Le projet de loi propose la capture massive des chiens errants, suivie de leur stérilisation et de leur puçage par les municipalités. Si les animaux ne sont pas adoptés dans les trente jours suivant leur capture, ils seraient euthanasiés. De plus, les chiens jugés agressifs ou présentant un risque de rage seraient également abattus.
Cette initiative a déclenché une vague de protestations parmi les défenseurs des droits des animaux et au sein de l'opposition politique. Depuis le début du mois de juin, des manifestations massives ont lieu dans les grandes villes turques, avec des slogans tels que « Castrez, vaccinez et maintenez en vie ». Les manifestants demandent au gouvernement de retirer ce projet de loi, dénonçant ce qu'ils appellent un « massacre » à venir.
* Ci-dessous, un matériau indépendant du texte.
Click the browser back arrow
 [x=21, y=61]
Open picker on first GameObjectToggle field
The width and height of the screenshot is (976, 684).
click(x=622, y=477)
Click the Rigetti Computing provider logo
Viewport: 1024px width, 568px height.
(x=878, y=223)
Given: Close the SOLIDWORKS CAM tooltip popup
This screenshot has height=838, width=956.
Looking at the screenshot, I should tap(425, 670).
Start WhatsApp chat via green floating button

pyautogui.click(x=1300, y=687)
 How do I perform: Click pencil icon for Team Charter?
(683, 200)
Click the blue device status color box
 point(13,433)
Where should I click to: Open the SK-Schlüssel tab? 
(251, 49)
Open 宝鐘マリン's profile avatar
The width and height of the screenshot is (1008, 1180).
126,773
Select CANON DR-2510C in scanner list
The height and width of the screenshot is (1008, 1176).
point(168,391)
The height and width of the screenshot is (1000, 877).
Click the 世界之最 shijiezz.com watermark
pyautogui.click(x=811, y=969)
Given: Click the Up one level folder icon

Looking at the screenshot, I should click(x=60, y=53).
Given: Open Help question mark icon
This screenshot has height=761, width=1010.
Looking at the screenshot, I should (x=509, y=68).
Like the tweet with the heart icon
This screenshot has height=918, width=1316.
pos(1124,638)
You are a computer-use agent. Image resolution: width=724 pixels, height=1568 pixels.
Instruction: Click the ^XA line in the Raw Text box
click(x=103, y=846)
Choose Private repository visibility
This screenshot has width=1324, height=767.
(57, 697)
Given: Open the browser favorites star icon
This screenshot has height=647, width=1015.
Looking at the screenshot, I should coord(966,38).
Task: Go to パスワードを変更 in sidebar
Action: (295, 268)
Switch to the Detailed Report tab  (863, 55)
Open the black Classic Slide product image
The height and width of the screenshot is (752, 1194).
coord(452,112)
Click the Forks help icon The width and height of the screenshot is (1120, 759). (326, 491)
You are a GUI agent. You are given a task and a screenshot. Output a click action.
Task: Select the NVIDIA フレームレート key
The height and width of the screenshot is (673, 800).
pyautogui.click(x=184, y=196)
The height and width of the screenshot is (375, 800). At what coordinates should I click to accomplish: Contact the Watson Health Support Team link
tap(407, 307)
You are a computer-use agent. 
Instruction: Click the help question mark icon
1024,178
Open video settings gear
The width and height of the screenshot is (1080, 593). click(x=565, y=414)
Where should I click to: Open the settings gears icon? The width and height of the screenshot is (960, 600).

Le gouvernement justifie ce projet de loi par des raisons sanitaires et sécuritaires, évoquant une augmentation des cas de rage et des attaques de chiens errants. Selon l'Organisation mondiale de la santé (OMS), la Turquie est classée comme un pays à « haut risque » pour la rage. Le gouvernement affirme que les chiens errants sont responsables de plusieurs dizaines de décès par morsure ou accident de la route au cours des dernières années.